● Exercise objective
Extract, exactly and without pictures, every line from the one that includes "You are a computer-use agent. 865x555 pixels." through the final line of the material below.

/---

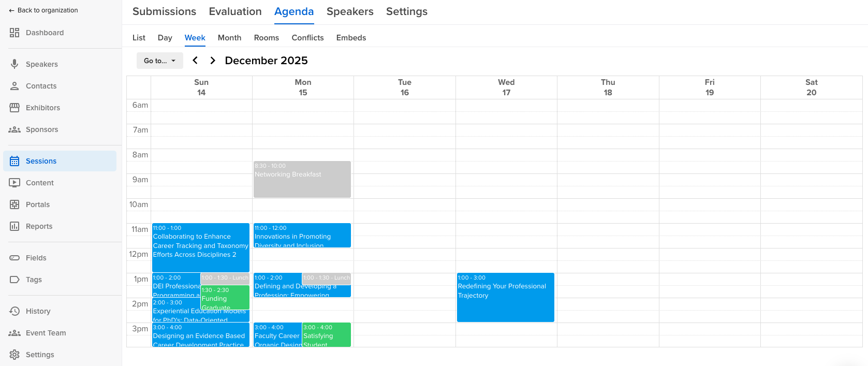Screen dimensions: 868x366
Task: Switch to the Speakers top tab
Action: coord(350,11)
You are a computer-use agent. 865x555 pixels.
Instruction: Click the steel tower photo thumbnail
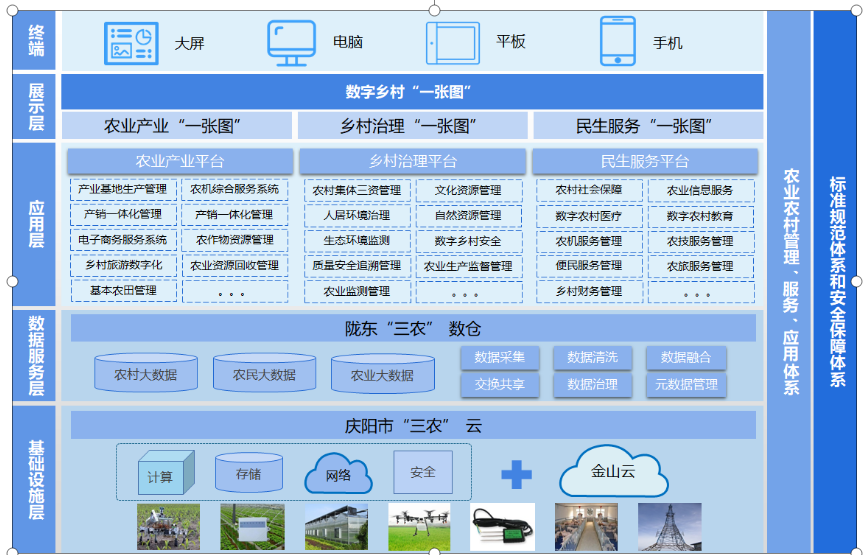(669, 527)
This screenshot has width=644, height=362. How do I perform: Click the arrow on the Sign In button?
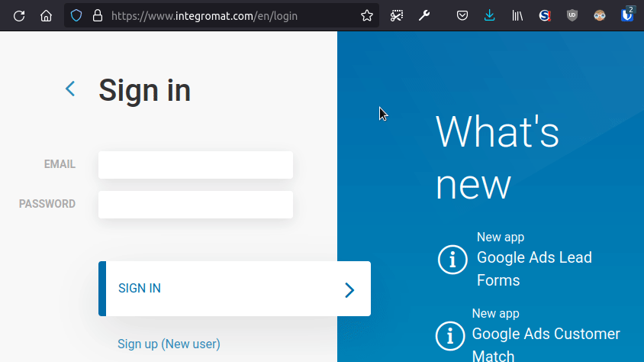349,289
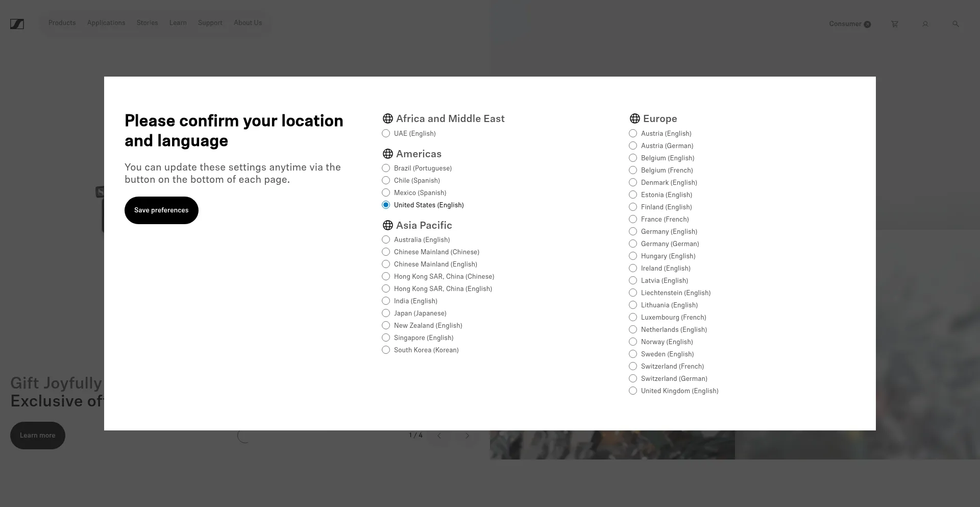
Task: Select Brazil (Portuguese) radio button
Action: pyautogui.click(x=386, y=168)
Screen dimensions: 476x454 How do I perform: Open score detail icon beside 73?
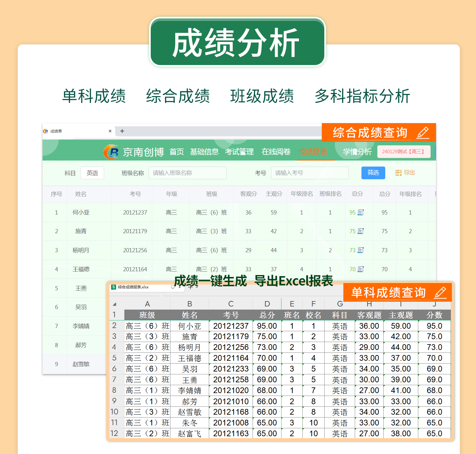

\---

● Solution
You are a computer-use agent. 865x555 pixels.
Instruction: Click the steel tower photo thumbnail
(669, 527)
This screenshot has width=644, height=362. How do I perform: Click the arrow on the Sign In button?
349,289
Task: Select Brazil (Portuguese) radio button
Action: pyautogui.click(x=386, y=168)
Screen dimensions: 476x454 How do I perform: Open score detail icon beside 73?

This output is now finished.